From: Martin Stjernholm
Subject: Re: Are there plans for a multi-threaded Emacs?
Date: Mon, 08 Dec 2003 00:00:05 +0100
User-agent: Gnus/5.090016 (Oort Gnus v0.16) Emacs/20.7 (gnu/linux)

Kai Grossjohann <address@hidden> wrote:

>>> I made the suggestion to "just" let the implementor of the new thread
>>> code worry about such things: if you start a new thread then you're
>>> responsible for letting it run code that doesn't access globals in
>>> problematic ways.
>>
>> Would a thread like that be used from the elisp level?
>
> That was my idea.

I think a very sound design principle is to keep apart errors on
different implementation levels. I.e. bugs on a higher level shouldn't
have effects on a lower. E.g. if you make an elisp error, say moving
the point and changing the same buffer from two threads, you shouldn't
get an internally inconsistent buffer state which likely will cause
Emacs to dump core later on or disbehave in subtle ways (maybe some
markers get lost and simply cease to be kept up-to-date). The elisp
programmer would have a hard time tracking down an error like that,
and would probably report it as a bug in the core instead.

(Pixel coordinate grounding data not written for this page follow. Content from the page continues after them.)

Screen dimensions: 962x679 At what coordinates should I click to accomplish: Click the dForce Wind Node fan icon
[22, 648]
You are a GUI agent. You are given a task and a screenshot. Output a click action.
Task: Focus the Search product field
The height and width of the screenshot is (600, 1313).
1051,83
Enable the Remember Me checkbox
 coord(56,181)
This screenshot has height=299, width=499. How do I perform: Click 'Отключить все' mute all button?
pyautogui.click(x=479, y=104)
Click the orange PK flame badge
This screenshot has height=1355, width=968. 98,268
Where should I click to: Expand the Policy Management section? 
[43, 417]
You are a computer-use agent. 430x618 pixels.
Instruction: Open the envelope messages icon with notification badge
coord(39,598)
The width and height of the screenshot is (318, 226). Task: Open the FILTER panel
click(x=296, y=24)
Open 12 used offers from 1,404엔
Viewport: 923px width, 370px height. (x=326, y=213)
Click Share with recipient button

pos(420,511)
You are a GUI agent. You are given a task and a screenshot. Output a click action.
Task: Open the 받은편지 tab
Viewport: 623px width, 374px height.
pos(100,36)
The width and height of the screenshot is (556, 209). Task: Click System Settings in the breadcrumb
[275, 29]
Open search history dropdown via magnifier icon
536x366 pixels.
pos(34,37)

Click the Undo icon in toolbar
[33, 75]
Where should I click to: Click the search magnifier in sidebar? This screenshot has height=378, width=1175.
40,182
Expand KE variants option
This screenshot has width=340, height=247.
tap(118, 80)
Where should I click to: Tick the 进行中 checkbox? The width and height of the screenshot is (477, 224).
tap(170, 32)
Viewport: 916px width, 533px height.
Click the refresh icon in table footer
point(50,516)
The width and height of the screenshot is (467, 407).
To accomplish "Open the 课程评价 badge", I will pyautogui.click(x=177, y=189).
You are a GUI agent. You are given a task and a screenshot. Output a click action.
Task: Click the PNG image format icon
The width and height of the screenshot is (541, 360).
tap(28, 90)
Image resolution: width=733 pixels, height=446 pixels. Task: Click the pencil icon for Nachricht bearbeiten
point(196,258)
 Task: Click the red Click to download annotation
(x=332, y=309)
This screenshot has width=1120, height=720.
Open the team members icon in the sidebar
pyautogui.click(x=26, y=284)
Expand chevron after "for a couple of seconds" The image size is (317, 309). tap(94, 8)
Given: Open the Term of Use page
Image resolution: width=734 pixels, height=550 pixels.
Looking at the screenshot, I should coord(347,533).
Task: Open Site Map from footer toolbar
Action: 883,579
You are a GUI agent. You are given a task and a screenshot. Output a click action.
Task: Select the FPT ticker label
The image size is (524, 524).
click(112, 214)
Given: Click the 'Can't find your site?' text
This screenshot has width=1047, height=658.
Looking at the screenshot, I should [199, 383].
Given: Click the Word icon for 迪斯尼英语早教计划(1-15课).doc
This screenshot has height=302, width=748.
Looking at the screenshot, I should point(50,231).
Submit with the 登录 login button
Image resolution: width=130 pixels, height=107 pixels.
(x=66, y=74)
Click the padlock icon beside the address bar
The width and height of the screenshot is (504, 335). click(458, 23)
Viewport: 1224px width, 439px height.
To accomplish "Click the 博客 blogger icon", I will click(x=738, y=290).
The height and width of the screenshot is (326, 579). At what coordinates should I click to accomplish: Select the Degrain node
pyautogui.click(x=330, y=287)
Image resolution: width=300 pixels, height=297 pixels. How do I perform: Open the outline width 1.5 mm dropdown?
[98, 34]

Another problem related to that is that the elisp programmer would
need to have extensive knowledge of the internals to know what would
be safe to do. For instance, all buffers are linked together, which
means there would probably be a race simply creating a new buffer from
a thread. That's not obvious to the elisp programmer - buffers appear
to be independent entities in elisp.

Also, it wouldn't only be a matter of adding a `create-thread' elisp
function and leave the rest to the elisp hacker. It'd still be
necessary to do away with the global state used directly by the
interpreter, e.g. the binding environment (which I've gathered is
global now). I.e. potentially a lot of global variables would have to
be moved to some thread state struct, and all the code that access
them must be updated accordingly. Something similar would of course be
necessary for the single lock solution too, but in that case it would
suffice to have swap functions that copies and restores the global
state from a thread state struct, so the code that uses global
variables wouldn't have to be changed.

I also suspect the garbage collector would be a problem if it isn't
inherently thread safe. It probably needs to have a lock that excludes
all other activities while it runs.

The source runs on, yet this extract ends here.